>>>

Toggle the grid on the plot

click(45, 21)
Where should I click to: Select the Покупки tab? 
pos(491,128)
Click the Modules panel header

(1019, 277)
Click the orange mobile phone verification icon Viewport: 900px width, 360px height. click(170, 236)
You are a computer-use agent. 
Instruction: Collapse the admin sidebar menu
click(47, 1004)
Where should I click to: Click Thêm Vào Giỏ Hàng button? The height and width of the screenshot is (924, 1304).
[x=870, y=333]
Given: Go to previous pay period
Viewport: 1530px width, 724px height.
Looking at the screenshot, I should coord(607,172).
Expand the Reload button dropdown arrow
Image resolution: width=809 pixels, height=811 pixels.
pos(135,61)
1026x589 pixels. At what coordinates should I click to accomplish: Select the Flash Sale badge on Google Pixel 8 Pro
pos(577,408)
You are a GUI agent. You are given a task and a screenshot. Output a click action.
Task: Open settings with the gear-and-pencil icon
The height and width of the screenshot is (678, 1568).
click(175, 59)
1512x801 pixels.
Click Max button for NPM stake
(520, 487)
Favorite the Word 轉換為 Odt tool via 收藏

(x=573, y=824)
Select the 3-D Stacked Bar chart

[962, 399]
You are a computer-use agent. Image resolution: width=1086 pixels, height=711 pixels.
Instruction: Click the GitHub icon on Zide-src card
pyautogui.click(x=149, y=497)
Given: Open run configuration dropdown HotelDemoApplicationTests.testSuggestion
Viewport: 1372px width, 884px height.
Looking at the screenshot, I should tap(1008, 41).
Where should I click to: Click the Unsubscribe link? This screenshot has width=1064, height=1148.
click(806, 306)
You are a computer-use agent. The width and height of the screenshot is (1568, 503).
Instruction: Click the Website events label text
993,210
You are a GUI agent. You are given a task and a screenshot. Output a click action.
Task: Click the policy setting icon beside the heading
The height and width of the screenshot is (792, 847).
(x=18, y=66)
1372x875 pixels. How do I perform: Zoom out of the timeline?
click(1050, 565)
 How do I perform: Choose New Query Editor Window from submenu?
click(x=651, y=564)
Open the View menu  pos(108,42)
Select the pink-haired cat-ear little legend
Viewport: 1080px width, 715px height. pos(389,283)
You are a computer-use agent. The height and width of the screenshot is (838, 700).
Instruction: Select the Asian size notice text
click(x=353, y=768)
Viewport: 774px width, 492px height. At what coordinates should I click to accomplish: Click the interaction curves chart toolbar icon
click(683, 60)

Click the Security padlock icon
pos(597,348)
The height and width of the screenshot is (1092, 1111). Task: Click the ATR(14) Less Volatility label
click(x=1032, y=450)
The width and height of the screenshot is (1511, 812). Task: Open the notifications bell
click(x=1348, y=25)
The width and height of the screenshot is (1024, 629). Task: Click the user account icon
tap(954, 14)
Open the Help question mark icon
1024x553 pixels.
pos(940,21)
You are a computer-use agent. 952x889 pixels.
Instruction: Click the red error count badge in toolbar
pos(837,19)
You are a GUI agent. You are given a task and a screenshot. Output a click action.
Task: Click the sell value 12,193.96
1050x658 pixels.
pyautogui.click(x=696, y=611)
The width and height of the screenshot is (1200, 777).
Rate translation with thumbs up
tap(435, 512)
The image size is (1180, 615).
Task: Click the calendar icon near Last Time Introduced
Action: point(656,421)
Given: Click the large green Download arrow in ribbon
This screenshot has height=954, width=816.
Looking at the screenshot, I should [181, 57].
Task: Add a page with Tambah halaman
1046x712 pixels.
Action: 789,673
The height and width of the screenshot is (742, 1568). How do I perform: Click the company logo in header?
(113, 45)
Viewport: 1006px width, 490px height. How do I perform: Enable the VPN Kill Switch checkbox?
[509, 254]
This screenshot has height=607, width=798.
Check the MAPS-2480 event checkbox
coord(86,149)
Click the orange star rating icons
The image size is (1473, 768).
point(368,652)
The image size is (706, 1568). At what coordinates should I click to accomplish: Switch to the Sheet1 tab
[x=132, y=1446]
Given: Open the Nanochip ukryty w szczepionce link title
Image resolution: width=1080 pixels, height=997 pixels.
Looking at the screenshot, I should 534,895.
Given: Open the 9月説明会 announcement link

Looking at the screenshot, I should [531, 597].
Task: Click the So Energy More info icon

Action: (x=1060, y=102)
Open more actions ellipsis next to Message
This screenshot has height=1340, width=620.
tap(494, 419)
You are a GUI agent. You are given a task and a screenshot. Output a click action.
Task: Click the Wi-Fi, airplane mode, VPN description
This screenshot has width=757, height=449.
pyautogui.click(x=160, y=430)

<<<

(About this exercise) Keeping each word as given, write out the material above.

(Output for this task)
Toggle the grid on the plot

click(45, 21)
Where should I click to: Select the Покупки tab? 
pos(491,128)
Click the Modules panel header

(1019, 277)
Click the orange mobile phone verification icon Viewport: 900px width, 360px height. click(170, 236)
You are a computer-use agent. 
Instruction: Collapse the admin sidebar menu
click(47, 1004)
Where should I click to: Click Thêm Vào Giỏ Hàng button? The height and width of the screenshot is (924, 1304).
[x=870, y=333]
Given: Go to previous pay period
Viewport: 1530px width, 724px height.
Looking at the screenshot, I should coord(607,172).
Expand the Reload button dropdown arrow
Image resolution: width=809 pixels, height=811 pixels.
pos(135,61)
1026x589 pixels. At what coordinates should I click to accomplish: Select the Flash Sale badge on Google Pixel 8 Pro
pos(577,408)
You are a GUI agent. You are given a task and a screenshot. Output a click action.
Task: Open settings with the gear-and-pencil icon
The height and width of the screenshot is (678, 1568).
click(175, 59)
1512x801 pixels.
Click Max button for NPM stake
(520, 487)
Favorite the Word 轉換為 Odt tool via 收藏

(x=573, y=824)
Select the 3-D Stacked Bar chart

[962, 399]
You are a computer-use agent. Image resolution: width=1086 pixels, height=711 pixels.
Instruction: Click the GitHub icon on Zide-src card
pyautogui.click(x=149, y=497)
Given: Open run configuration dropdown HotelDemoApplicationTests.testSuggestion
Viewport: 1372px width, 884px height.
Looking at the screenshot, I should tap(1008, 41).
Where should I click to: Click the Unsubscribe link? This screenshot has width=1064, height=1148.
click(806, 306)
You are a computer-use agent. The width and height of the screenshot is (1568, 503).
Instruction: Click the Website events label text
993,210
You are a GUI agent. You are given a task and a screenshot. Output a click action.
Task: Click the policy setting icon beside the heading
The height and width of the screenshot is (792, 847).
(x=18, y=66)
1372x875 pixels. How do I perform: Zoom out of the timeline?
click(1050, 565)
 How do I perform: Choose New Query Editor Window from submenu?
click(x=651, y=564)
Open the View menu  pos(108,42)
Select the pink-haired cat-ear little legend
Viewport: 1080px width, 715px height. pos(389,283)
You are a computer-use agent. The height and width of the screenshot is (838, 700).
Instruction: Select the Asian size notice text
click(x=353, y=768)
Viewport: 774px width, 492px height. At what coordinates should I click to accomplish: Click the interaction curves chart toolbar icon
click(683, 60)

Click the Security padlock icon
pos(597,348)
The height and width of the screenshot is (1092, 1111). Task: Click the ATR(14) Less Volatility label
click(x=1032, y=450)
The width and height of the screenshot is (1511, 812). Task: Open the notifications bell
click(x=1348, y=25)
The width and height of the screenshot is (1024, 629). Task: Click the user account icon
tap(954, 14)
Open the Help question mark icon
1024x553 pixels.
pos(940,21)
You are a computer-use agent. 952x889 pixels.
Instruction: Click the red error count badge in toolbar
pos(837,19)
You are a GUI agent. You are given a task and a screenshot. Output a click action.
Task: Click the sell value 12,193.96
1050x658 pixels.
pyautogui.click(x=696, y=611)
The width and height of the screenshot is (1200, 777).
Rate translation with thumbs up
tap(435, 512)
The image size is (1180, 615).
Task: Click the calendar icon near Last Time Introduced
Action: point(656,421)
Given: Click the large green Download arrow in ribbon
This screenshot has height=954, width=816.
Looking at the screenshot, I should [181, 57].
Task: Add a page with Tambah halaman
1046x712 pixels.
Action: 789,673
The height and width of the screenshot is (742, 1568). How do I perform: Click the company logo in header?
(113, 45)
Viewport: 1006px width, 490px height. How do I perform: Enable the VPN Kill Switch checkbox?
[509, 254]
This screenshot has height=607, width=798.
Check the MAPS-2480 event checkbox
coord(86,149)
Click the orange star rating icons
The image size is (1473, 768).
point(368,652)
The image size is (706, 1568). At what coordinates should I click to accomplish: Switch to the Sheet1 tab
[x=132, y=1446]
Given: Open the Nanochip ukryty w szczepionce link title
Image resolution: width=1080 pixels, height=997 pixels.
Looking at the screenshot, I should 534,895.
Given: Open the 9月説明会 announcement link

Looking at the screenshot, I should [531, 597].
Task: Click the So Energy More info icon

Action: (x=1060, y=102)
Open more actions ellipsis next to Message
This screenshot has height=1340, width=620.
tap(494, 419)
You are a GUI agent. You are given a task and a screenshot. Output a click action.
Task: Click the Wi-Fi, airplane mode, VPN description
This screenshot has width=757, height=449.
pyautogui.click(x=160, y=430)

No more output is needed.